══ Data for review ══
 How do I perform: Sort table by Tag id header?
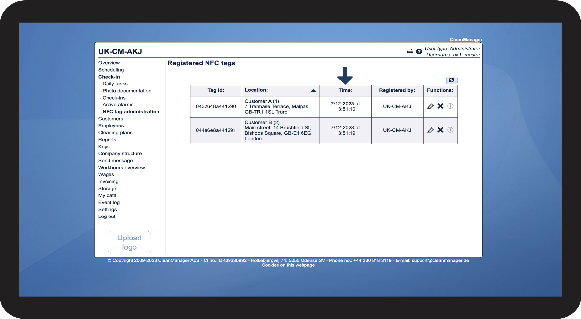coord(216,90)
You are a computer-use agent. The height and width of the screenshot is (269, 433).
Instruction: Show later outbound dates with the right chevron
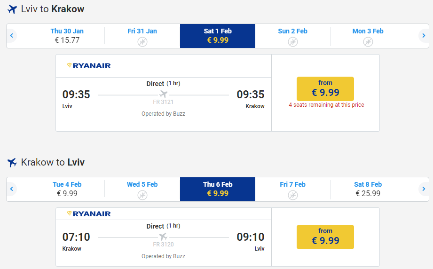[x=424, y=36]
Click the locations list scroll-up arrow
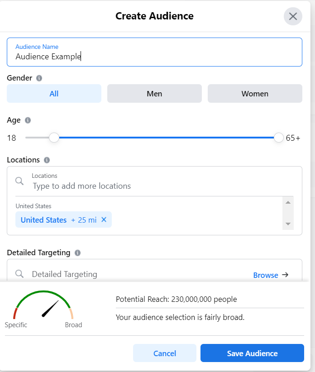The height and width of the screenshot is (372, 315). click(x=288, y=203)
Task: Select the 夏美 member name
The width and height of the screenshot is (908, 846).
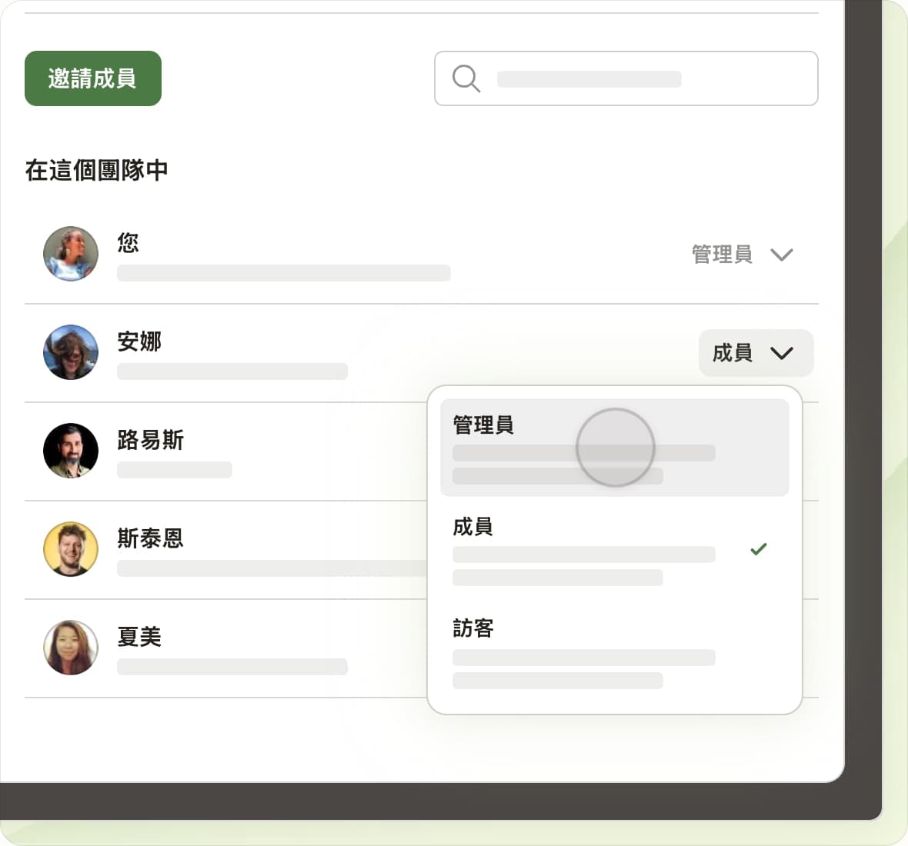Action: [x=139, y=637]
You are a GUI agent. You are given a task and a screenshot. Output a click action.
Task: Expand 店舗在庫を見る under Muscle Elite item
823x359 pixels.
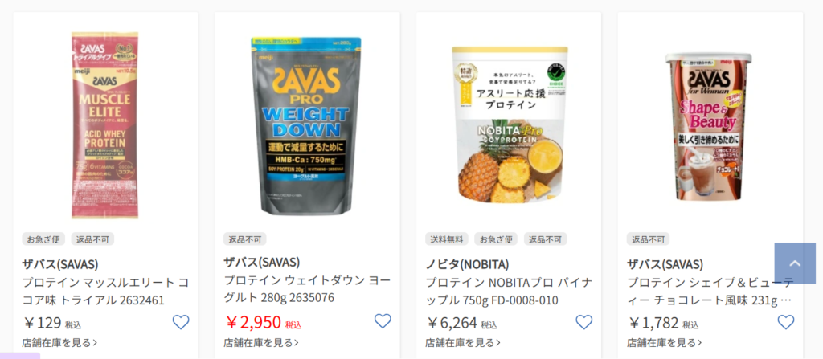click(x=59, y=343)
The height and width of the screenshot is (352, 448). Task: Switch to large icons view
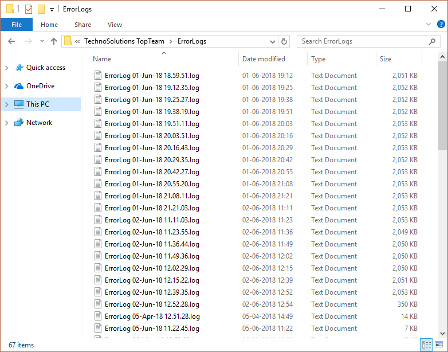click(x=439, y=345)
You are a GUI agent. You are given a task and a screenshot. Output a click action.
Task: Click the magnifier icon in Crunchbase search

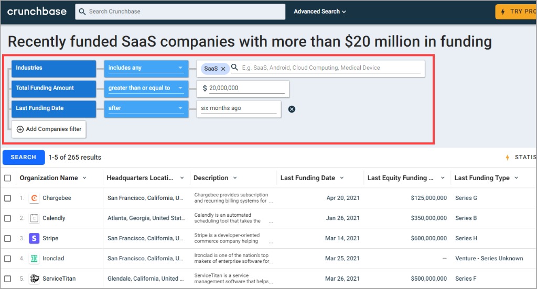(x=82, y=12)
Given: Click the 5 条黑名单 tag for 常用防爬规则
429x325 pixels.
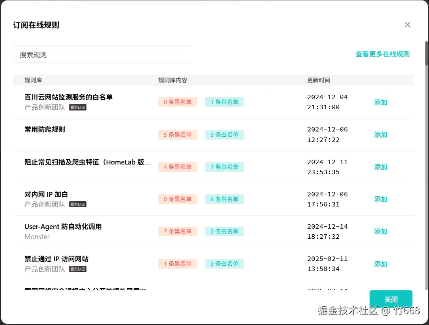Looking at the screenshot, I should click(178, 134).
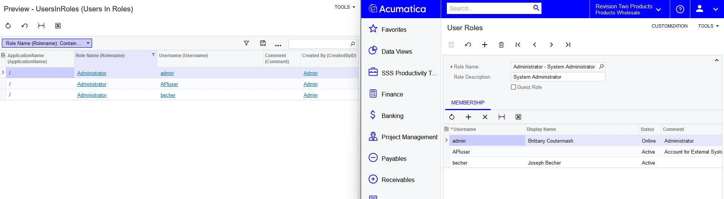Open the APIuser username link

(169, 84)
═══
Requirement ::
Please output every record above exactly as written, leaving out the pictures.

Exercise solution ::
 How do I perform: Sort table by Tag id header?
coord(216,90)
You are a computer-use agent. The height and width of the screenshot is (269, 433).
Instruction: Show later outbound dates with the right chevron
[x=424, y=36]
Click the locations list scroll-up arrow
The height and width of the screenshot is (372, 315). click(x=288, y=203)
Task: Select the 夏美 member name
The width and height of the screenshot is (908, 846).
Action: [x=139, y=637]
You are a GUI agent. You are given a task and a screenshot. Output a click action.
Task: Expand 店舗在庫を見る under Muscle Elite item
823x359 pixels.
click(x=59, y=343)
The height and width of the screenshot is (352, 448). Task: Switch to large icons view
click(x=439, y=345)
You are a GUI agent. You are given a task and a screenshot. Output a click action.
Task: Click the magnifier icon in Crunchbase search

(x=82, y=12)
Given: Click the 5 条黑名单 tag for 常用防爬规则
429x325 pixels.
Looking at the screenshot, I should click(178, 134).
Open the APIuser username link

(169, 84)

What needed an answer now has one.